Bandcamp Plaindrifter come from Gelsenkirchen, deep in the Ruhrgebiet, about as far from a literal desert as German heavy music gets, and yet Gestalt, their second album, is built on that wide-open desert-rock horizon. Where the 2021 debut Echo Therapy set the template, this follow-up is the sound of a band openly afraid of repeating themselves, pushing the fuzz toward something more progressive and cinematic, keyboards and ambient stretches folded into the riffs. It is a record that wants to take you somewhere, not just hit you with a groove.
When it commits to the journey it is genuinely absorbing. “Hyborian Age” drifts into a long, reverb-soaked middle section that builds with patience rather than force, and “Respite” is the quiet heart of the album, an instrumental that lets the analog warmth breathe, the drums loose and natural, the delay-soaked guitars unspooling without a single limiter artifact in earshot. “In Anima” brings High Desert Queen’s Ryan Garney in on guest vocals and floats on an almost weightless ambient mid-section before the heavy payoff. This is the band at its best, trusting space and dynamics over sheer weight, somewhere in the orbit of Elder and King Buffalo.

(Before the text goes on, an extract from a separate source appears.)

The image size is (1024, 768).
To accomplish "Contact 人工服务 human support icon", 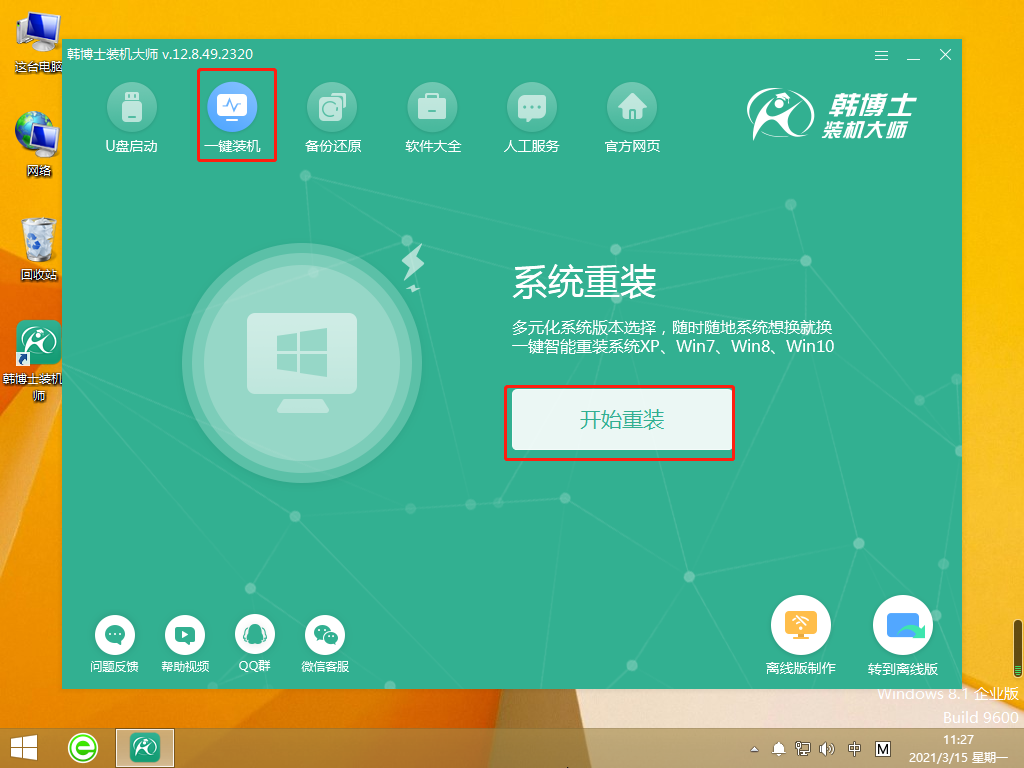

The reservations are about polish and pacing. Several tracks lean on a glossy, triggered drum sound, that clicky, edited kick and snappy snare that pulls against the otherwise organic band feel, and a couple of the heavier cuts are mastered hot enough to flatten. “Debaser” is the clearest miss, locking into a repetitive wall-of-sound loop that runs minutes longer than the idea sustains, the dynamics squeezed out just when the album wants to land its biggest punch. The contrast with the breathing room of “Respite” is stark, and it is the difference between the version of this band that grips you and the one that just gets loud.

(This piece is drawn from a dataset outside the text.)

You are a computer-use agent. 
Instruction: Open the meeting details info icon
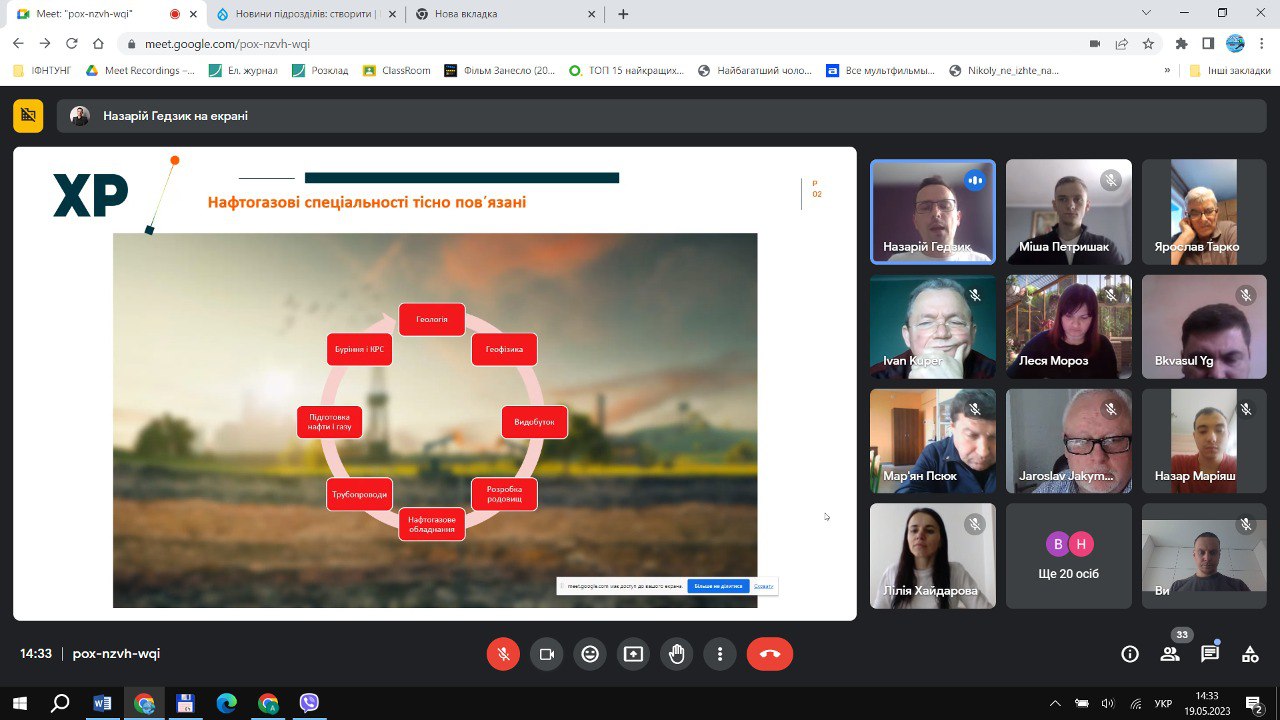[1130, 654]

Gestalt is an ambitious, frequently beautiful step forward from a band clearly chasing more than the riff, and the desert-prog instincts are strong enough that the highlights genuinely soar. A lighter touch on the drum editing and the loudness, and a sharper editorial eye on the longest stretches, would close the gap between the good and the great here. For fans of heavy psych that reaches for the cosmic, there is a lot to get lost in.

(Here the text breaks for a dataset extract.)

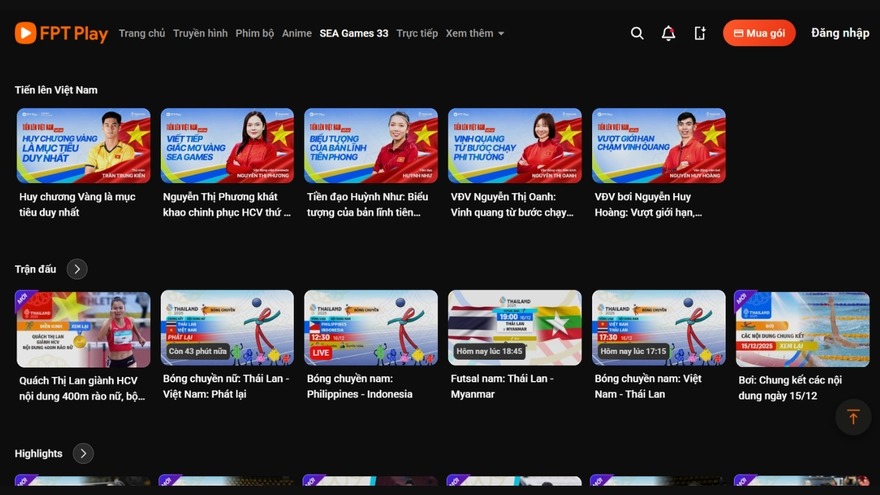This screenshot has width=880, height=495.
Task: Go to the Trang chủ tab
Action: (x=142, y=33)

Gestalt is clean, modern and mostly dynamic heavy-psych prog, threading clean singing and rough shouts through long, atmospheric arrangements. At its best the production breathes: “Respite” is an instrumental highlight with natural, analog drums and delay-soaked guitars, and the ambient mid-sections of “Hyborian Age” and “In Anima” open up real space. The recurring weaknesses are a glossy, triggered drum sound that fights the organic feel, and a couple of tracks (“In Anima” in its heavy parts, and especially “Debaser”) mastered loud enough to flatten the dynamics, with some frequency stacking clogging the low mids in the densest passages. “Debaser” also leans on a repetitive wall-of-sound loop that outstays its welcome. Ambitious and atmospheric, strongest when it trusts space over sheer volume.